WHAT YOU SHOULD DO: Only lines containing "will" belong in the answer, each copied from the entries below.

▼

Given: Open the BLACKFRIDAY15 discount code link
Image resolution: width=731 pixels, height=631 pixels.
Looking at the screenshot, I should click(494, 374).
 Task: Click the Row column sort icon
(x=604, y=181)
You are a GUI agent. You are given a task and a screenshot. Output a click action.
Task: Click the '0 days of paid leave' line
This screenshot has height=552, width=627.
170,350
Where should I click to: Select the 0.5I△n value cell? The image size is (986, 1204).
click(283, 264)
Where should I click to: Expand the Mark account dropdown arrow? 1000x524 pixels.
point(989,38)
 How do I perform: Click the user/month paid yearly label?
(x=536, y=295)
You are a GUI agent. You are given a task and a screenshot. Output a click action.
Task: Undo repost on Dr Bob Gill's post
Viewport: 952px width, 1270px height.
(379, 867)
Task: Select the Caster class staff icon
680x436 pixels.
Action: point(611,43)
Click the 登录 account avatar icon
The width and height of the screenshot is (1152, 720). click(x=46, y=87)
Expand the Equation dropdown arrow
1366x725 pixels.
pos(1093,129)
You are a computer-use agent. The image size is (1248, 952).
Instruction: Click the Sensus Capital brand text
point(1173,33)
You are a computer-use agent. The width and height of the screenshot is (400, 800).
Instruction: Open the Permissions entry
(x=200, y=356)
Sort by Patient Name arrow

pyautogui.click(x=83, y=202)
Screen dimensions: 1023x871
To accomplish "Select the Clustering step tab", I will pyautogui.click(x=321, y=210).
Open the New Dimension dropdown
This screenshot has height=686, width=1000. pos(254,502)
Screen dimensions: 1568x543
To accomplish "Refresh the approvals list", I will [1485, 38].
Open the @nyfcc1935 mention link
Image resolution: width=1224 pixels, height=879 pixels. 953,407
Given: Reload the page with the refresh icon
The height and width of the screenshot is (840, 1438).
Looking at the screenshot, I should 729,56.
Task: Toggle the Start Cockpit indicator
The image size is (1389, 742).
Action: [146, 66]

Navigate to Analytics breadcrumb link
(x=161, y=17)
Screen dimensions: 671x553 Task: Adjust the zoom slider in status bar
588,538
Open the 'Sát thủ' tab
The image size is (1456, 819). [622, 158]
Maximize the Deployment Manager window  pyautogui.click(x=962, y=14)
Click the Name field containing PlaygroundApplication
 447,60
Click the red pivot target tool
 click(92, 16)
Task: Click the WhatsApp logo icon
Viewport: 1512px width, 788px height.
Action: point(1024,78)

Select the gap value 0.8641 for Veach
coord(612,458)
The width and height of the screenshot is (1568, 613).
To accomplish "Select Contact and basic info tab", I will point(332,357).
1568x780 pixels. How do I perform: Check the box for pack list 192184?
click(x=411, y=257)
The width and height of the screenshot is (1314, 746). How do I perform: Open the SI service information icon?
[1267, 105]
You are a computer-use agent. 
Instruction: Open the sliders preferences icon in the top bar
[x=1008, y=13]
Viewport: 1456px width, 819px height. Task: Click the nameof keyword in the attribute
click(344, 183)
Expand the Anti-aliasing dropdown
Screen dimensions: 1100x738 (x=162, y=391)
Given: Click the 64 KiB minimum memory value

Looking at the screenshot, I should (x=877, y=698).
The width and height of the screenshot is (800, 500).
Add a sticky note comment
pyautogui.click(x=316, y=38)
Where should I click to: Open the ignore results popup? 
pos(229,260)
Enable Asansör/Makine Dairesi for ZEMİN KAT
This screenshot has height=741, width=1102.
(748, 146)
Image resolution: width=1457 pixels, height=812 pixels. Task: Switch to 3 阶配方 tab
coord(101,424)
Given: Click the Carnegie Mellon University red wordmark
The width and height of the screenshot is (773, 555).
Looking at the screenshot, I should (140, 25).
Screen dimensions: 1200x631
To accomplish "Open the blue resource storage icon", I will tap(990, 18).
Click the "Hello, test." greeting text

▲

WRITTEN RESPONSE:
To accomplish "Select the Clustering step tab", I will pyautogui.click(x=321, y=210).
To accomplish "Refresh the approvals list", I will [1485, 38].
To accomplish "Select Contact and basic info tab", I will point(332,357).
To accomplish "Open the blue resource storage icon", I will tap(990, 18).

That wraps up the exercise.